I just wanted to mention how grateful I am to the Lord for his wisdom, for his mercy, and even for my trials and adversity. On my way home from church today, I was thinking about how grateful I am to have the gospel in my life. How truly grateful I am! I don't know how people live through this life without it, because I know I would be a mess without it. Knowing, not just believing, that there is a Heavenly Father up there who loves me, and knowing that through faith all things are possible -- it is just such a precious gift! Take the philosopher Humes, who stated that men cannot rely upon empirical evidence to "prove" anything -- that everything is filtered through our senses, and therefore there is no source of perfect truth. Well, he is right on one part -- even science...everything in this life is filtered through our senses. Even science cannot be "proved" through some ultimate source of truth -- even science requires faith to believe it.
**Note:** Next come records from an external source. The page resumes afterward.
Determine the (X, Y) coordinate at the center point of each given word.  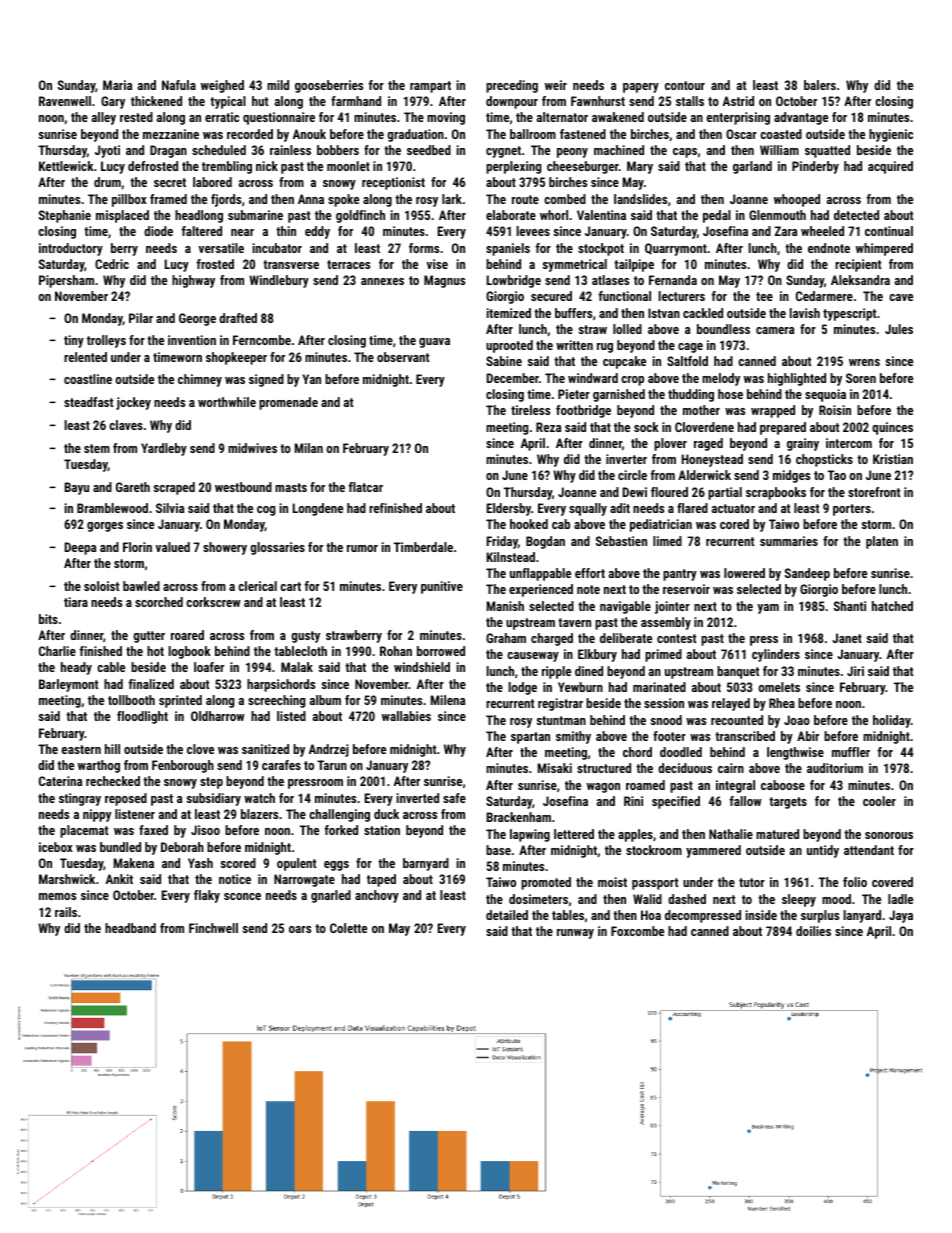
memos (57, 896)
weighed (222, 86)
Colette (348, 928)
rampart (430, 87)
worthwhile (227, 402)
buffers (573, 313)
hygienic (891, 135)
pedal (717, 216)
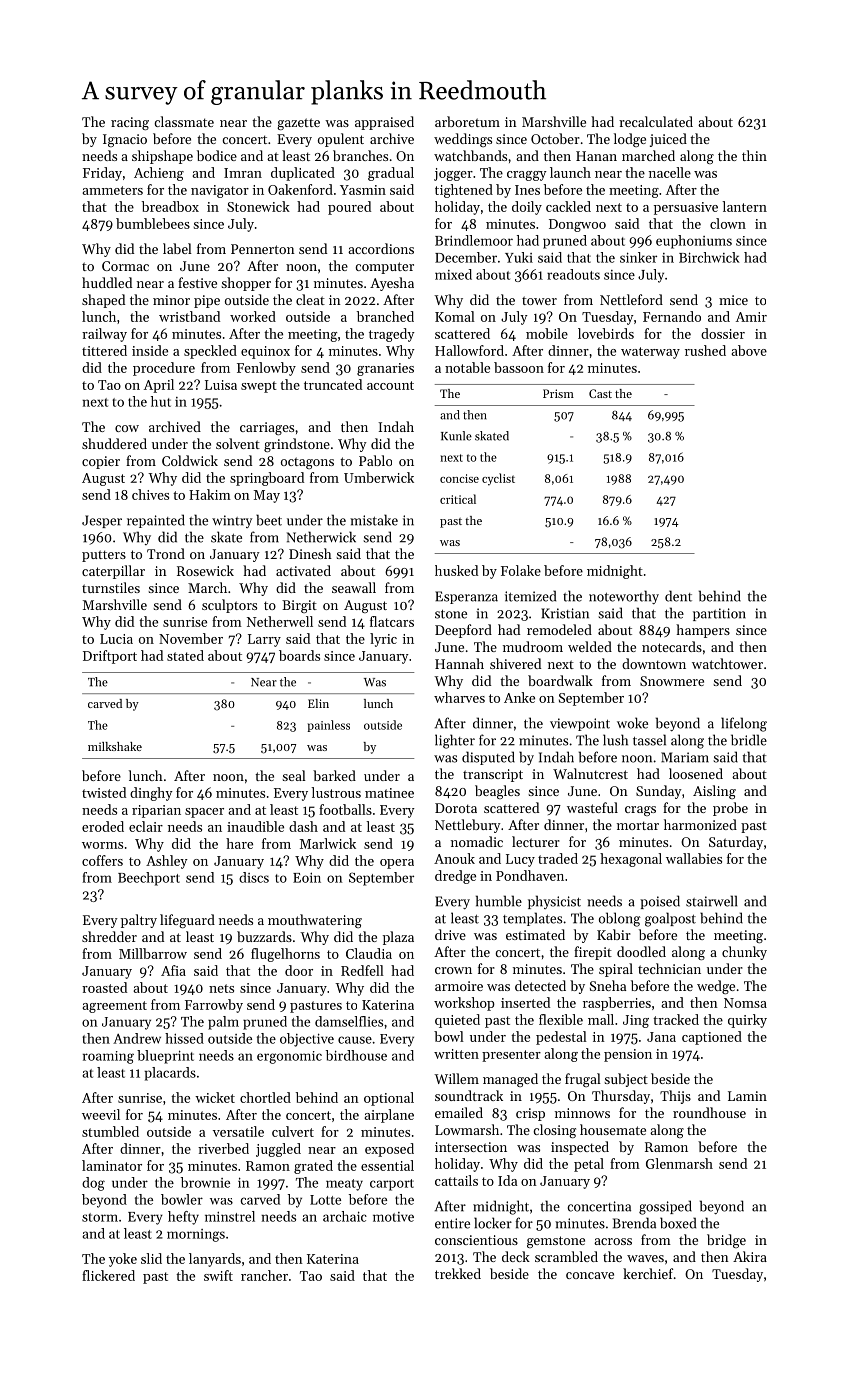 The width and height of the page is (849, 1400). Describe the element at coordinates (318, 703) in the page. I see `Elin` at that location.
But...knowing that there is indeed perfect truth out there, that it exists in our Creator, and we can grasp unto many of its principles -- having that perfect knowledge is such a blessing!
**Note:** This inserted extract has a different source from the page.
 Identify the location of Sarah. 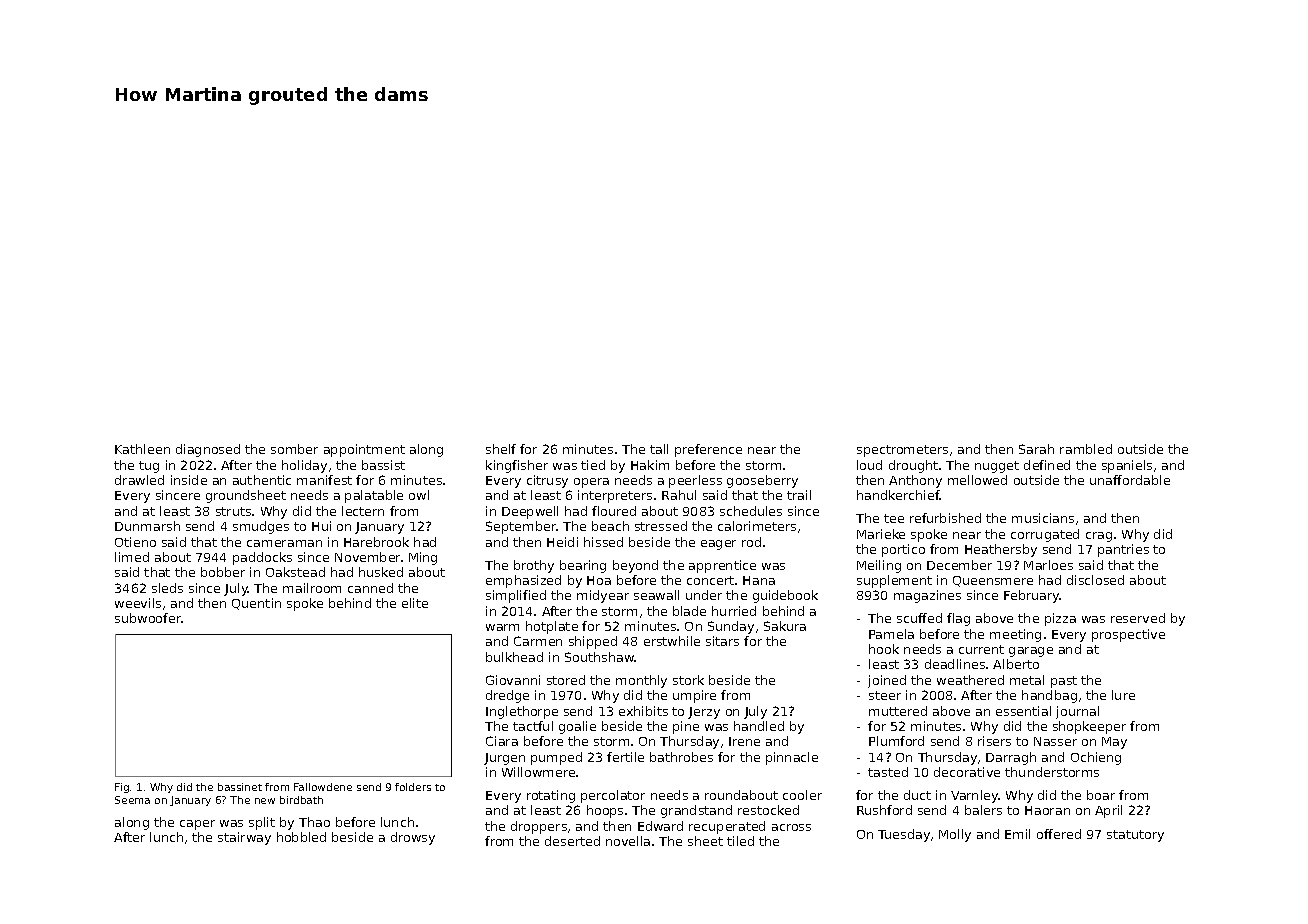
(1036, 449).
I'm grateful for Jeremy. I am so humbly grateful that he broke up with me. I did not understand it at the time, but the woman I have become is exactly what I had been asking the Lord for. I wanted to become a better woman. I wanted to become the kind of woman Jeremy needed and that I needed to be. I begged the Lord to help me, because I just wasn't "getting" it. Now I get it. I know I have to still apply what I have learned, but God truly did answer my prayers. This is not to say that I'm glad Jeremy and I are separated; do I love him? Yes, with all my heart and soul. Do I long for a second chance? Yes, with all my heart and soul. Do I believe what the Lord told me? Yes, with all my heart and soul. But I am utterly grateful for this time and for the lessons I have learned. I finally found the source of happiness that was missing from my life. I have finally found a source of inner strength and patience that was unbeknownst to me beforehand. I have finally realized what the Lord wants me to do. I finally have a burning desire to serve Him. I no longer have a need to be so self-absorbed.
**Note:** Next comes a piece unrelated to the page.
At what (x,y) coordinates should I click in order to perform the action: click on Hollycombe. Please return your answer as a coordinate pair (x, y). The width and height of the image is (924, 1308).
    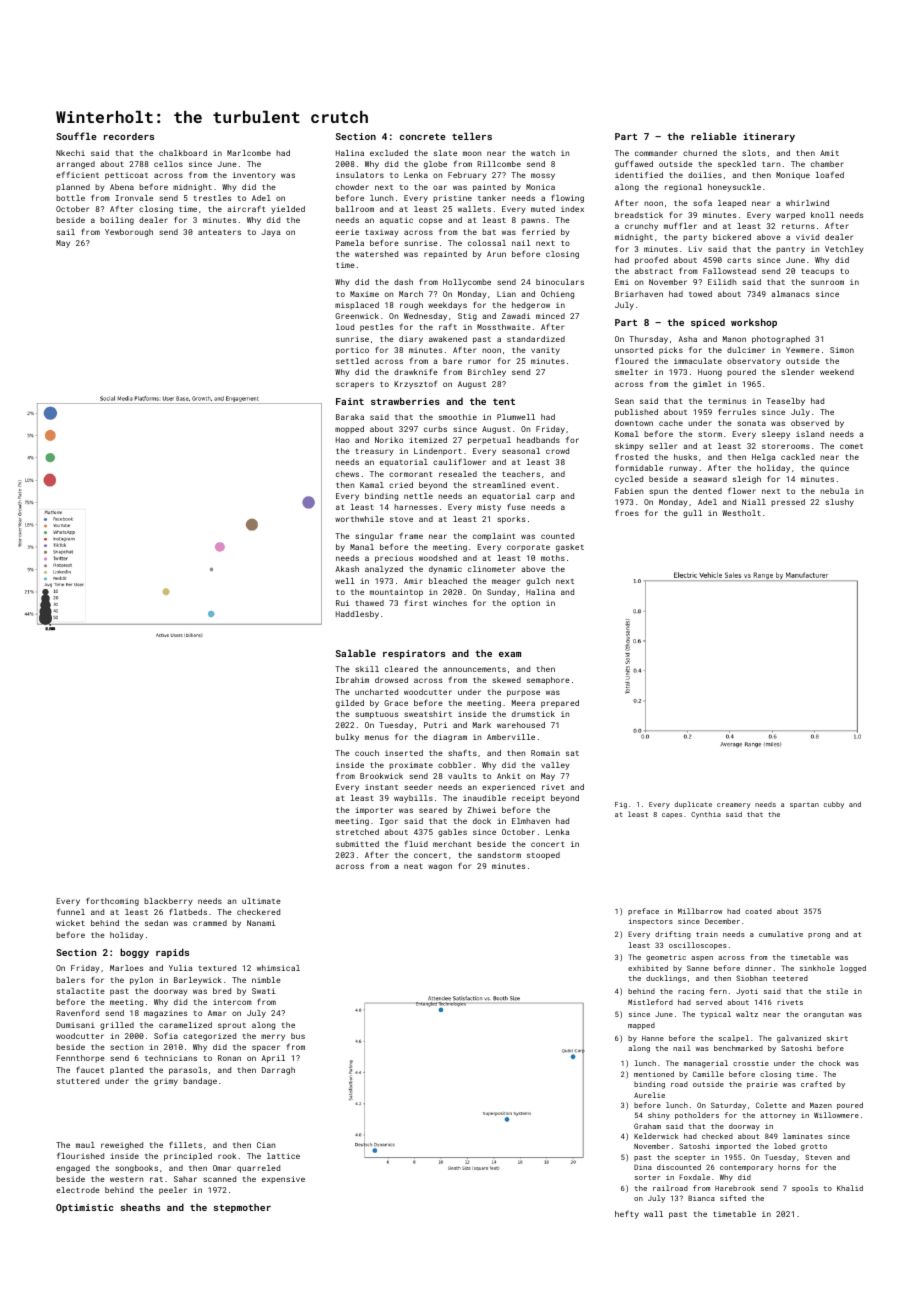
    Looking at the image, I should click on (467, 283).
These are just a few of the many things I have learned in the past week and a half (has it only been a week and a half??) but I am so grateful to the Lord for his wisdom. I am getting through this trial remarkably well, especially in comparison to my previous trials. I am not murmuring at all. I do not feel bitterness or resentment when I see others have what I so longed for. I am genuinely happy for them! I feel peace and am filled with patience and hope. I am truly becoming the woman I needed to become, I am becoming the woman I knew was inside of me.
I love the Lord. I love that he chastizes me and cares so much for me to take me to such great lengths to become the woman he knows I am.